## [What the exercise asks]
As soon as the line containing "Given: Open Manual" appears in the material below, start returning lines exactly, and end with the line containing "Where should I click to: Click the 00:14.80".

## [The data]
....
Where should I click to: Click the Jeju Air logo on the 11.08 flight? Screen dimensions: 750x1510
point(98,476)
....
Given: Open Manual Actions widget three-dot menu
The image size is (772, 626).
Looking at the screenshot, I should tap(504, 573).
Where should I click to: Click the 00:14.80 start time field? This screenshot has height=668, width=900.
....
## [Worked solution]
Given: Open Manual Actions widget three-dot menu
The image size is (772, 626).
Looking at the screenshot, I should tap(504, 573).
Where should I click to: Click the 00:14.80 start time field? This screenshot has height=668, width=900.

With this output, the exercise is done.